‘Carter’; ou a história de como a Netflix pagou por um filme medíocre de plano-sequência ‘Carter’; ou a história de como a Netflix pagou por um filme medíocre de plano-sequência

‘Carter’; ou a história de como a Netflix pagou por um filme medíocre de plano-sequência

‘Carter’, lançamento da Netflix, é um filme de ação que se desenrola como uma longa série de planos-sequência

Lalo Ortega   |  
10 de agosto de 2022 10:39
- Atualizado em 11 de agosto de 2022 16:45

Há um certo fascínio pelos planos-sequência no cinema.
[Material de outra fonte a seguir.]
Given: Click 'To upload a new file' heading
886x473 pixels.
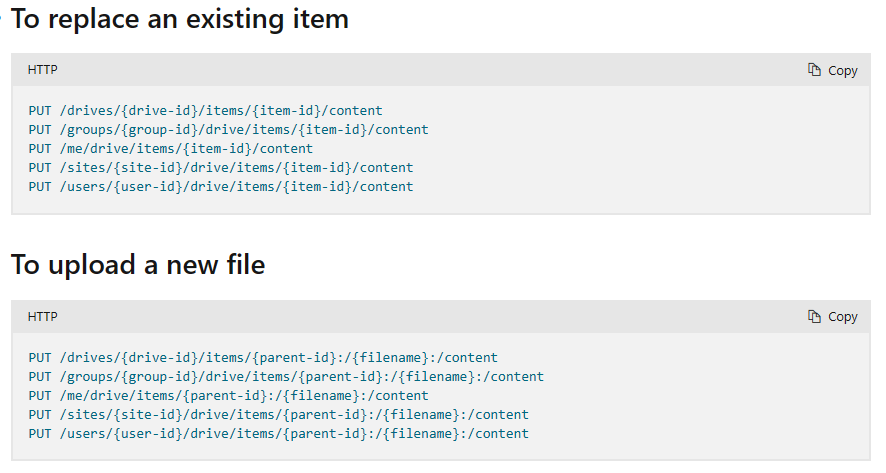Looking at the screenshot, I should pyautogui.click(x=138, y=265).
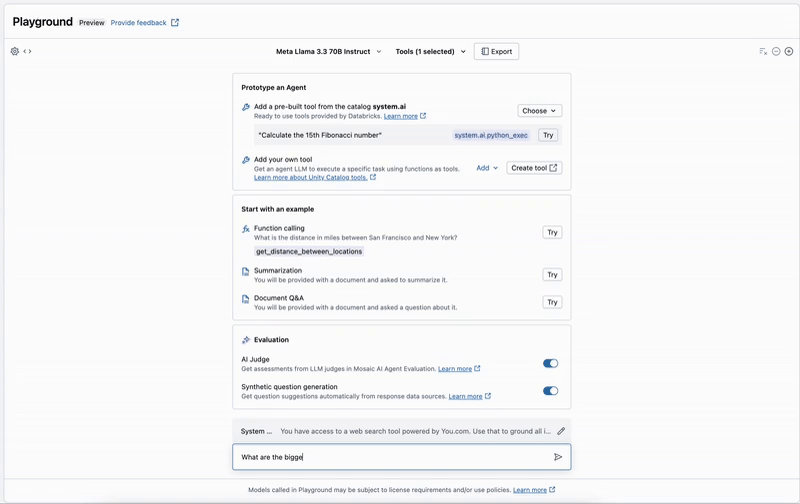800x504 pixels.
Task: Open the Choose dropdown for pre-built tools
Action: pos(539,111)
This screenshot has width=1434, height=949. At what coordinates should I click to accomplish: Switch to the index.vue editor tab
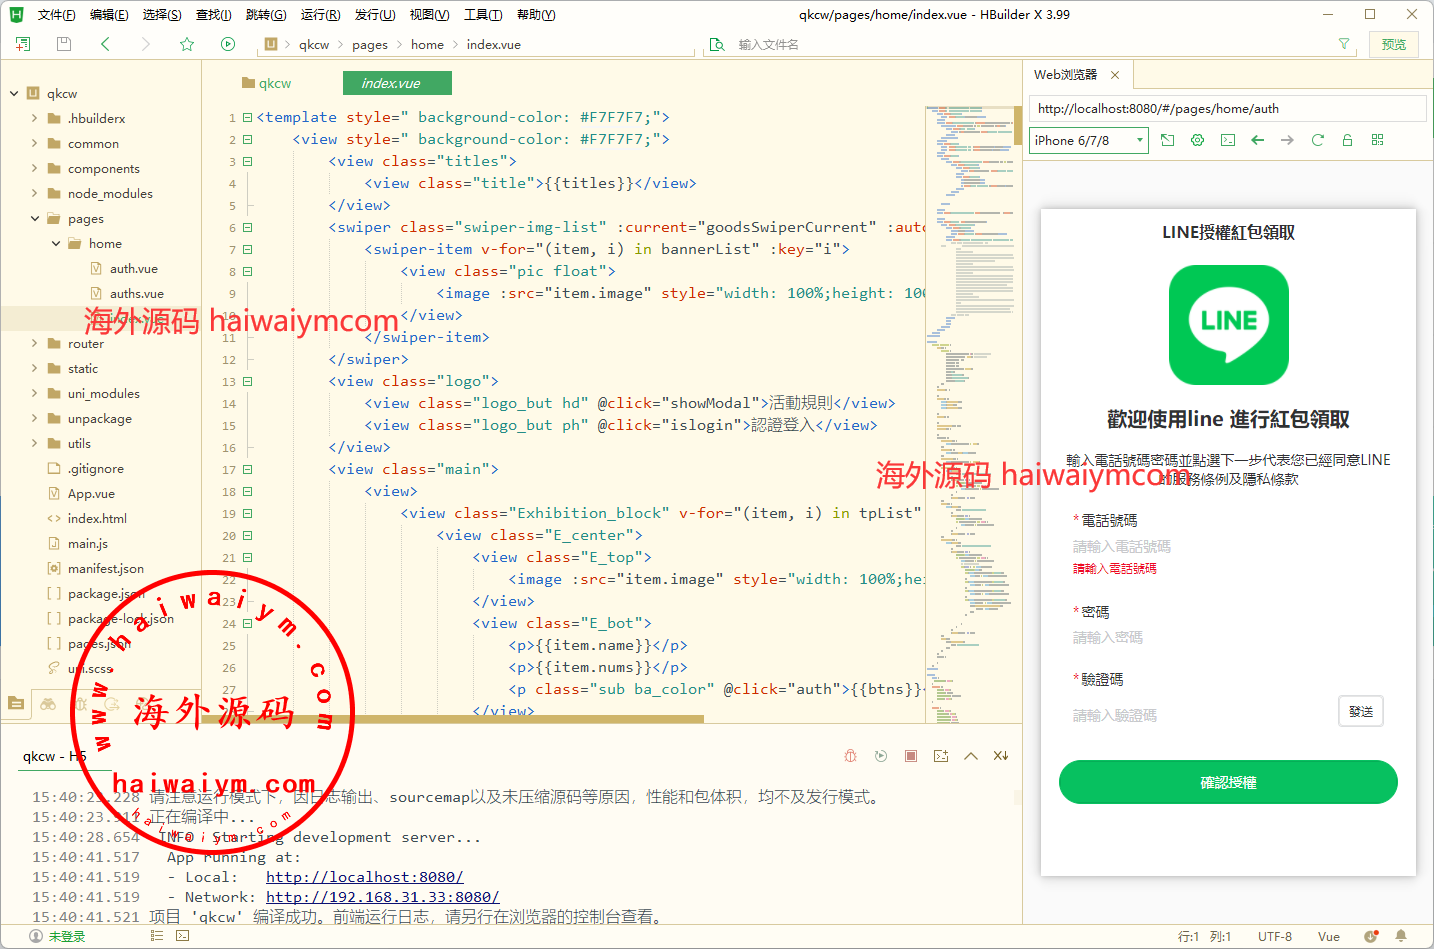397,83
É compreensível: independentemente das razões para isso, fazer planos tão longos exige um alto domínio técnico em termos de fotografia, coreografia e direção que, por si só, é digno de admiração… se bem feito. ‘Carter’, filme sul-coreano que chegou à Netflix na última sexta-feira, 5, é a produção mais recente com essas aspirações.

E dizemos aspirações porque, é preciso deixar claro, o novo filme do cineasta sul-coreano Jung Byung-gil (‘A Vilã‘) não alcança nada mais do que isso: ambições. De fato, o longa é filmado como uma série de planos gerais sucessivos. Mas, ao contrário do vencedor do Oscar ‘1917‘ (talvez sua referência mais próxima), os cortes são tão grosseiramente disfarçados que o filme provoca uma sensação de chicotada desde os primeiros cinco minutos de suas mais de duas horas de duração.

O plano-sequência é digno de admiração se bem feito. ‘Carter’, infelizmente, fica extremamente aquém dessas ambições notáveis, conseguindo ser apenas uma sucessão de imagens caóticas quase insuportáveis ​​de assistir.

'Carter' (e a história de como a Netflix pagou por um filme medíocre de plano-sequência)
‘Carter’ é apenas uma série de lutas e perseguições (Crédito: Divulgação/Netflix)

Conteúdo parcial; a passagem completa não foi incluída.